**Task objective**. From the listing below, pull out every line where the string "computer" appears.

------------------------------

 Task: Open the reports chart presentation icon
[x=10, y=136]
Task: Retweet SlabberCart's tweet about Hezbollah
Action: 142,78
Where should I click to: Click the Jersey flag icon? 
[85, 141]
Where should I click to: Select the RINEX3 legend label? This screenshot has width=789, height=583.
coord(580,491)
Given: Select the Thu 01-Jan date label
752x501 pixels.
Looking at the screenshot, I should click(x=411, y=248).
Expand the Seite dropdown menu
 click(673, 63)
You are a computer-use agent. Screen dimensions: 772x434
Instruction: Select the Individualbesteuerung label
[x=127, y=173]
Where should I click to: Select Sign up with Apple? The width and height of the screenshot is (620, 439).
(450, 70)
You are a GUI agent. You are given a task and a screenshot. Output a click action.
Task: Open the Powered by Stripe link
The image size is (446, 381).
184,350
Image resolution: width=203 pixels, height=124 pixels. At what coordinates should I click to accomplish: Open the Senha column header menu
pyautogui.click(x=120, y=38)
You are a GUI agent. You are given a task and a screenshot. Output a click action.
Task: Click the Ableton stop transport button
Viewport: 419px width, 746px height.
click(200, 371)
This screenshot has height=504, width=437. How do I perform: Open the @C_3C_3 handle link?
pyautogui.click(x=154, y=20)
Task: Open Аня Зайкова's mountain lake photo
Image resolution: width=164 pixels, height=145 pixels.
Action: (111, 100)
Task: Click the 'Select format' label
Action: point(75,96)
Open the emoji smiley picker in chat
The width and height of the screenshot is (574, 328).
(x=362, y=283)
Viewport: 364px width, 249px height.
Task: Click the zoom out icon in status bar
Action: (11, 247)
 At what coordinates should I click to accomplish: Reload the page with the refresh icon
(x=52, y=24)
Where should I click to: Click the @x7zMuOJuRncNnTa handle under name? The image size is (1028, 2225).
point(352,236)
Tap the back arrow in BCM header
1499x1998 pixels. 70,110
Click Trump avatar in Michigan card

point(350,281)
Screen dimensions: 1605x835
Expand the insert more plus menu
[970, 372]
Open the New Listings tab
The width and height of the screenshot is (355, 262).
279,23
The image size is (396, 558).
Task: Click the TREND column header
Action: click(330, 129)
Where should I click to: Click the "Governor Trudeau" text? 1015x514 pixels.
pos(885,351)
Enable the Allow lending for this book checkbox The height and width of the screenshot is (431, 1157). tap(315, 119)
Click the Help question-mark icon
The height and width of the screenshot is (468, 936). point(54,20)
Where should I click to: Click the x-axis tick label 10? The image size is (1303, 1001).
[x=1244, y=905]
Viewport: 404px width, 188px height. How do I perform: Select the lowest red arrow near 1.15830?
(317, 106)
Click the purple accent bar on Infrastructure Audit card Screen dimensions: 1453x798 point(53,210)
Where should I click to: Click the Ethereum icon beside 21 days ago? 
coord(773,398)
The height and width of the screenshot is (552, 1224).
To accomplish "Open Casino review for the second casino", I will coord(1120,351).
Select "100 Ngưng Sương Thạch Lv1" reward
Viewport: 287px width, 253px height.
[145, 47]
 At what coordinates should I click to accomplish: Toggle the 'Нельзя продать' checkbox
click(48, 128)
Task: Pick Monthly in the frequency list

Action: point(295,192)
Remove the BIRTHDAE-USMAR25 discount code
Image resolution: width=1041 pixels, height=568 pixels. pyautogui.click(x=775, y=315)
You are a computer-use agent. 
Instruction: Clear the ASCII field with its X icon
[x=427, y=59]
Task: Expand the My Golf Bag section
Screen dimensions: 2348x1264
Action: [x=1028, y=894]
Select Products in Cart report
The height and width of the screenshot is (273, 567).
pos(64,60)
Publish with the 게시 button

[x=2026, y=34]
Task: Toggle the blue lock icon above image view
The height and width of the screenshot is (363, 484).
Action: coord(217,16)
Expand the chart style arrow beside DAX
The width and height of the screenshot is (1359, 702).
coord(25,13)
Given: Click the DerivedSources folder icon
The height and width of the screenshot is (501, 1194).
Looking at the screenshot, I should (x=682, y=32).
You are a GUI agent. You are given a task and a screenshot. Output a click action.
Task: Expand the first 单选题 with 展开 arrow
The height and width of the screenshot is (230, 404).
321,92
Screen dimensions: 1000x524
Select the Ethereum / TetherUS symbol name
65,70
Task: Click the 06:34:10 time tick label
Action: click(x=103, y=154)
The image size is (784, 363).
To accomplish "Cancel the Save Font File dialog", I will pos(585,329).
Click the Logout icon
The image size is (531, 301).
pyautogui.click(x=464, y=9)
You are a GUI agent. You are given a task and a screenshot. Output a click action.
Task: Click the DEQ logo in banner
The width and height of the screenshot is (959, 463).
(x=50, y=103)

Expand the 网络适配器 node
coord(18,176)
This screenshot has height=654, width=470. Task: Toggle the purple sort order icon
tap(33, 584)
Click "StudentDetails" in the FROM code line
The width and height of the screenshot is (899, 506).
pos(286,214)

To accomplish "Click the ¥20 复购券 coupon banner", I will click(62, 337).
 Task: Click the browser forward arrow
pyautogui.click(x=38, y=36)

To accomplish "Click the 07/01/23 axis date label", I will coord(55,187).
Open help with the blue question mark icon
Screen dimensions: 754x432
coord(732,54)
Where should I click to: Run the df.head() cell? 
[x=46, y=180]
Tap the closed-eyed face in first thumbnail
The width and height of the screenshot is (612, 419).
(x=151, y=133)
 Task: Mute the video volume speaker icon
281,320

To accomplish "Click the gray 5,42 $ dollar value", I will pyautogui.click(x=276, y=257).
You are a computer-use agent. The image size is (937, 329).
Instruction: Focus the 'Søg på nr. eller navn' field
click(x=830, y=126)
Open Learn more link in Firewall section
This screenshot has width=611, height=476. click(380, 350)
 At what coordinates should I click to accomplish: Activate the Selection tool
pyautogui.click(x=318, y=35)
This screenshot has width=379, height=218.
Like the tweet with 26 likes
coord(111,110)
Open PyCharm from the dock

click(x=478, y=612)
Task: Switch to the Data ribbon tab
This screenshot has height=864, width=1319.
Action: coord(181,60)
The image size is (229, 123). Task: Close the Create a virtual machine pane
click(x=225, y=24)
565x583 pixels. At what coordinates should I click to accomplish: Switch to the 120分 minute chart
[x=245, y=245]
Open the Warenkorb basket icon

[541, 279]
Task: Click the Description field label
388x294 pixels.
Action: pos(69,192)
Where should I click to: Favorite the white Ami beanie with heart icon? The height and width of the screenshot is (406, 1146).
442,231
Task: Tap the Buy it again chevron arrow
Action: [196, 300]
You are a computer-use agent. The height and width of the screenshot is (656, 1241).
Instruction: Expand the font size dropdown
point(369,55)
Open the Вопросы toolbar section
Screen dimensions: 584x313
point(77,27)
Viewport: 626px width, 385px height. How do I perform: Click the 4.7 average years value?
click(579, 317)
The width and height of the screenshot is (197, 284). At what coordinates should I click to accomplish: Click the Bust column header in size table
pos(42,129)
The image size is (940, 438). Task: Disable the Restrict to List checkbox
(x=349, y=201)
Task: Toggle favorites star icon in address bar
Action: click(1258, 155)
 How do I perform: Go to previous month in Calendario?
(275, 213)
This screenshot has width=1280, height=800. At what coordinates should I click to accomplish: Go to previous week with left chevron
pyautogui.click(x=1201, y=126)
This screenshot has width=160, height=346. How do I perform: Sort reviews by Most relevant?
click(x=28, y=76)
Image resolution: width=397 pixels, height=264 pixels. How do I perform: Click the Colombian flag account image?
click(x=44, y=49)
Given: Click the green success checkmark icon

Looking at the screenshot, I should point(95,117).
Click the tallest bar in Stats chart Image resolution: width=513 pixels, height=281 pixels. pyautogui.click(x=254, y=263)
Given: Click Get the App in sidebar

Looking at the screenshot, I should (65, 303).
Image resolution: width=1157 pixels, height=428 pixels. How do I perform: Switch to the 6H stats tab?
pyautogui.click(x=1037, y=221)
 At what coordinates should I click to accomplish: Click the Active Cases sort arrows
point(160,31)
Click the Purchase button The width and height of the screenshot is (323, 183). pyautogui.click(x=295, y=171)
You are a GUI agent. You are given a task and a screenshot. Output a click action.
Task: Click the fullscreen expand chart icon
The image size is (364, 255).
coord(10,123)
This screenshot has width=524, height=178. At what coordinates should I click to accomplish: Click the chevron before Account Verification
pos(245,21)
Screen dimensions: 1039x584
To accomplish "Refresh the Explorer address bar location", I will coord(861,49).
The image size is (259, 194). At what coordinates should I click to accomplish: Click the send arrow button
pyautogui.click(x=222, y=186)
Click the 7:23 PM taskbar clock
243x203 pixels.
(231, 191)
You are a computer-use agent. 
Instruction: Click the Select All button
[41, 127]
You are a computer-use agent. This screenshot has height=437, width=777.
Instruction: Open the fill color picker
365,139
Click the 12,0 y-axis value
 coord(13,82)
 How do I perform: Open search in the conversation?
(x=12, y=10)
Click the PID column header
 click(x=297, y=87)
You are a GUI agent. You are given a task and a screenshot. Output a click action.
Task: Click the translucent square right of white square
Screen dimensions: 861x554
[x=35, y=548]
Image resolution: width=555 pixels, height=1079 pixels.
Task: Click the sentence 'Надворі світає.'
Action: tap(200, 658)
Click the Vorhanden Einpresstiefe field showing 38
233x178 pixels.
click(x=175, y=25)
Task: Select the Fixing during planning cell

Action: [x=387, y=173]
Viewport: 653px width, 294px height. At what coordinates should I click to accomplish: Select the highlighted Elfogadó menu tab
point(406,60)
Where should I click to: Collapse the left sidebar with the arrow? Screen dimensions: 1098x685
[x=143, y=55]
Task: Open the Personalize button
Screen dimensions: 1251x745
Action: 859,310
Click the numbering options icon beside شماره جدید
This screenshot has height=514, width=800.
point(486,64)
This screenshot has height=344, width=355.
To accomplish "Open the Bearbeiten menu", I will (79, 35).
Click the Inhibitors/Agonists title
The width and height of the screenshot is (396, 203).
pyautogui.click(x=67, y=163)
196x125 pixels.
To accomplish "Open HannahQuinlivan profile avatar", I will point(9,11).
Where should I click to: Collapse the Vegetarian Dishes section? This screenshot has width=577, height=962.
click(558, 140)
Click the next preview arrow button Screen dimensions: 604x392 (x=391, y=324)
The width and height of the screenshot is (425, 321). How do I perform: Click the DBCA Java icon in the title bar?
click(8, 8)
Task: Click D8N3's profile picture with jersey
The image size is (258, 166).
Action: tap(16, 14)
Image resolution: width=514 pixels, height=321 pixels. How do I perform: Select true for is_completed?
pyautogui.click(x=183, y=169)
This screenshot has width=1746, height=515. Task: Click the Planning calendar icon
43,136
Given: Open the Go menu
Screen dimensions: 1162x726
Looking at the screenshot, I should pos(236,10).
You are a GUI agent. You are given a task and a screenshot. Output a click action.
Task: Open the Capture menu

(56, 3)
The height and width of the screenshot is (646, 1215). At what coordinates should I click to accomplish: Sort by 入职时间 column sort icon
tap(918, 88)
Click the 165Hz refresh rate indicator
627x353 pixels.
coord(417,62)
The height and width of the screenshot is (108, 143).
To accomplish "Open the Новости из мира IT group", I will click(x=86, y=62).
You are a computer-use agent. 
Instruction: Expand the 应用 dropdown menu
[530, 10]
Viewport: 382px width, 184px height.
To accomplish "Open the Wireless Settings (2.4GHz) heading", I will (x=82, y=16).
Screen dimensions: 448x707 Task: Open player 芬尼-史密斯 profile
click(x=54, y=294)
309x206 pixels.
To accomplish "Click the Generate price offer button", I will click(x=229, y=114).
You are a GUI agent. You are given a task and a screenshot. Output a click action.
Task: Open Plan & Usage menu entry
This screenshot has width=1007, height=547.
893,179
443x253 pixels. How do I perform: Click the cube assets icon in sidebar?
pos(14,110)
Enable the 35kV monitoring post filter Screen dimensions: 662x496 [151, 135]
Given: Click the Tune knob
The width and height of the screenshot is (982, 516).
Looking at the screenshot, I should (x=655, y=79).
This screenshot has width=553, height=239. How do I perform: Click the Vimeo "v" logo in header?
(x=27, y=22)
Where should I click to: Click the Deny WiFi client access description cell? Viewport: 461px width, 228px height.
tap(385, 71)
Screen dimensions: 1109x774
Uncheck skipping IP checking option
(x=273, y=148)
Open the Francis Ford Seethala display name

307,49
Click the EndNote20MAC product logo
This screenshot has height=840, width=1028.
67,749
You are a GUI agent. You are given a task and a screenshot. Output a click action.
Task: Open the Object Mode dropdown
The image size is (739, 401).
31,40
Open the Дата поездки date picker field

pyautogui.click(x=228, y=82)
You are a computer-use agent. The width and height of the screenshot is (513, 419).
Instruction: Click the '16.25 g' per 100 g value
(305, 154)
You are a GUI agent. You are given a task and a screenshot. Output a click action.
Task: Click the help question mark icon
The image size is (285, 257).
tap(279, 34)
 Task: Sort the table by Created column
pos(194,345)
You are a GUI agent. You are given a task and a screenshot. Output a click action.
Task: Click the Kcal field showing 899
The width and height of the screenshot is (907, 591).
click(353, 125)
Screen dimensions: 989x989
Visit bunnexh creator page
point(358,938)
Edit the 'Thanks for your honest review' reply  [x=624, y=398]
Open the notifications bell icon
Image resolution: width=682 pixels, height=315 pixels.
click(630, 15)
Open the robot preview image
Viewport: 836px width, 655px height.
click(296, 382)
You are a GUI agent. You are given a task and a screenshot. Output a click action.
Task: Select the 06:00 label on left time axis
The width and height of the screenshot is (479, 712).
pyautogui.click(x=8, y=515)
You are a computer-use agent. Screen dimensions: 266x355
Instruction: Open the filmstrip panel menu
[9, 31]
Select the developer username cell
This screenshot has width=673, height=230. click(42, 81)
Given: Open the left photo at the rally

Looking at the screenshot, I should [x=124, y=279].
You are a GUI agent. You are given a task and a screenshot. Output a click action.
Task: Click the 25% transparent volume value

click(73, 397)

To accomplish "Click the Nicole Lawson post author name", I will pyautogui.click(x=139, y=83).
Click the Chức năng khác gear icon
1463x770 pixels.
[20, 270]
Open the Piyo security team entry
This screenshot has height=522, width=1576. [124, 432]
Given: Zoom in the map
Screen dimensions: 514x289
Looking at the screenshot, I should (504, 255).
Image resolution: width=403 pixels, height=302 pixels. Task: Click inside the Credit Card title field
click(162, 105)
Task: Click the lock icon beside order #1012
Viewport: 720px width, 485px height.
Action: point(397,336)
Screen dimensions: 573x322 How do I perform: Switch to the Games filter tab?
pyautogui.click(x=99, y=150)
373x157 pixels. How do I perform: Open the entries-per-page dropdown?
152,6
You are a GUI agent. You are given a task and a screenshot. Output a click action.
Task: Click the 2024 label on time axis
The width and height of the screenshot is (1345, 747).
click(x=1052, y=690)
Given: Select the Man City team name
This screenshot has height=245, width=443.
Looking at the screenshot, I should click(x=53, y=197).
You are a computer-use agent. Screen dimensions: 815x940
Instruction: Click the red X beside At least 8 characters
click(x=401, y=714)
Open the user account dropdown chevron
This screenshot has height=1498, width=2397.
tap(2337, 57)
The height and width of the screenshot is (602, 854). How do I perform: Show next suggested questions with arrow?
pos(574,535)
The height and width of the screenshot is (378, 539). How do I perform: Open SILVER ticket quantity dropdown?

------------------------------

**Expected answer**.
You are a computer-use agent. Screen dimensions: 772x434
You are a computer-use agent. 
You are a computer-use agent. The image size is (937, 329).
You are a computer-use agent. The height and width of the screenshot is (656, 1241).
You are a computer-use agent. 
You are a computer-use agent. This screenshot has height=437, width=777.
You are a computer-use agent. 
You are a computer-use agent. The width and height of the screenshot is (513, 419).
You are a computer-use agent. Screen dimensions: 266x355
You are a computer-use agent. Screen dimensions: 815x940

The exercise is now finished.